On Tue, Nov 07, 2017 at 11:04:34AM +0900, Sergey Senozhatsky wrote:
> just to make sure. there is a typo in Steven's patch:
> 
> 	while (!READ_ONCE(console_waiter))
> 
> should be
> 
> 	while (READ_ONCE(console_waiter))
> 
> is this the "tweaking" you are talking about?

Oh, I was talking about tweaking the repro, but I'm not sure the above
would change anything.  The problem that the repro demonstrates is a
message deluge involving an non-sleepable flusher + local irq (or
other atomic contexts) message producer.

In the above case, none of the involved contexts can serve as the
flusher for a long time without messing up the system.  If you wanna
allow printks to be async without falling into these lockups, you
gotta introduce an independent safe context to flush from.

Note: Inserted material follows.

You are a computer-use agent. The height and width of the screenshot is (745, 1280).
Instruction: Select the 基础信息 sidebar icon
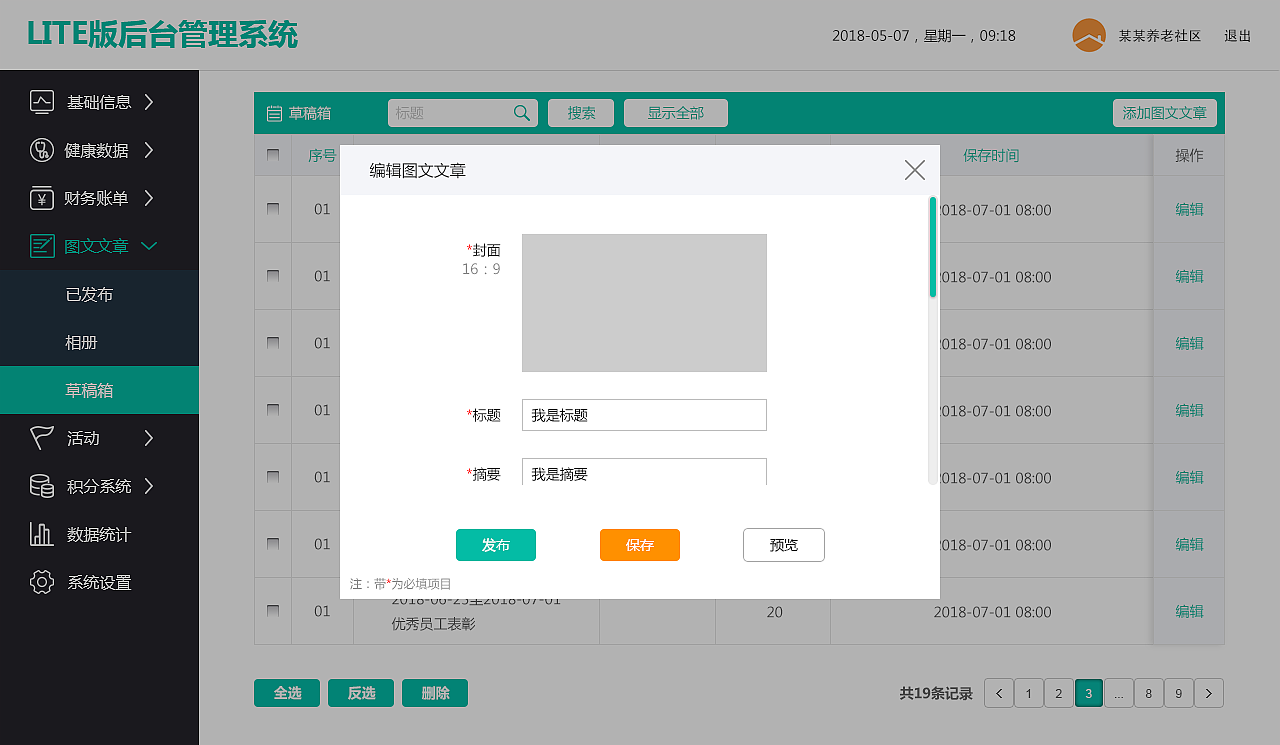click(41, 101)
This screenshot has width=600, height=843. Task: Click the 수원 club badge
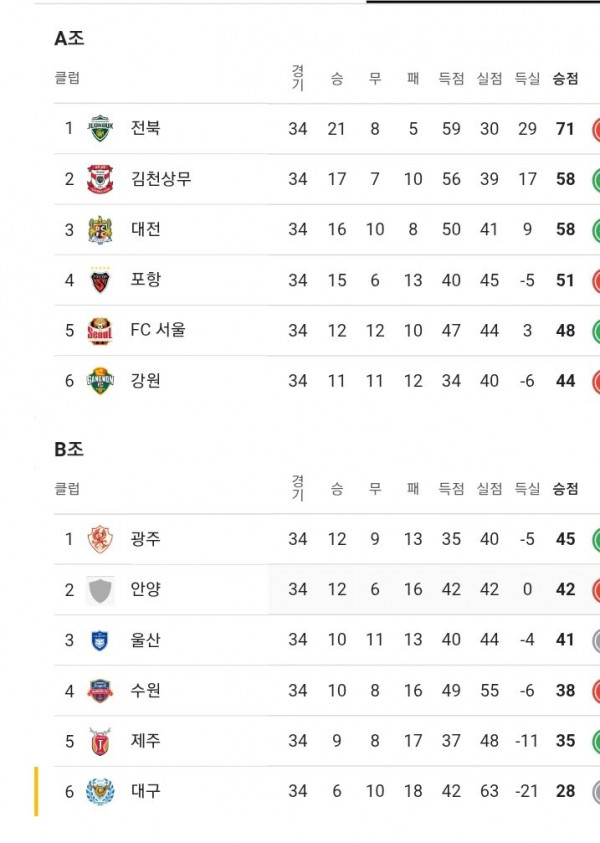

> > > there are some concerns, like a huge number of printk-s happening while
> > > console_sem is locked. e.g. console_lock()/console_unlock() on one of the
> > > CPUs, or console_lock(); printk(); ... printk(); console_unlock();
> > 
> > Unless we make all messages fully synchronous, I don't think there's a
> > good solution for that and I don't think we wanna make everything
> > fully synchronous.
> 
> this is where it becomes complicated. offloading logic is not binary,
> unfortunately. we normally want to offload; but not always. things
> like sysrq or late PM warnings, or kexec, etc. want to stay fully sync,
> regardless the consequences. some of sysrq prints out even do
> touch_nmi_watchdog() and touch_all_softlockup_watchdogs(). current
> printk-kthread patch set tries to consider those cases and to avoid
> any offloading.

Yeah, sure, selectively opting out of asynchronous operation is a
different (solvable) issue.  Also, just to be clear, the proposed
patch doesn't make any of these worse in any meaningful way - e.g. we
could end up trapping a nice 20 task pinned to an overloaded CPU in
the flusher role.

The following is a completely untested patch to show how we can put
the console in full sync mode, just the general idea.  I'm a bit
skeptical we really wanna do this given that we already (with or
without the patch) stay sync for most of these events due to the way
we go async, but, yeah, if we wanna do that, we can do that.

Thanks.

---
 kernel/printk/printk.c |   40 +++++++++++++++++++++++++++++++++++-----
 1 file changed, 35 insertions(+), 5 deletions(-)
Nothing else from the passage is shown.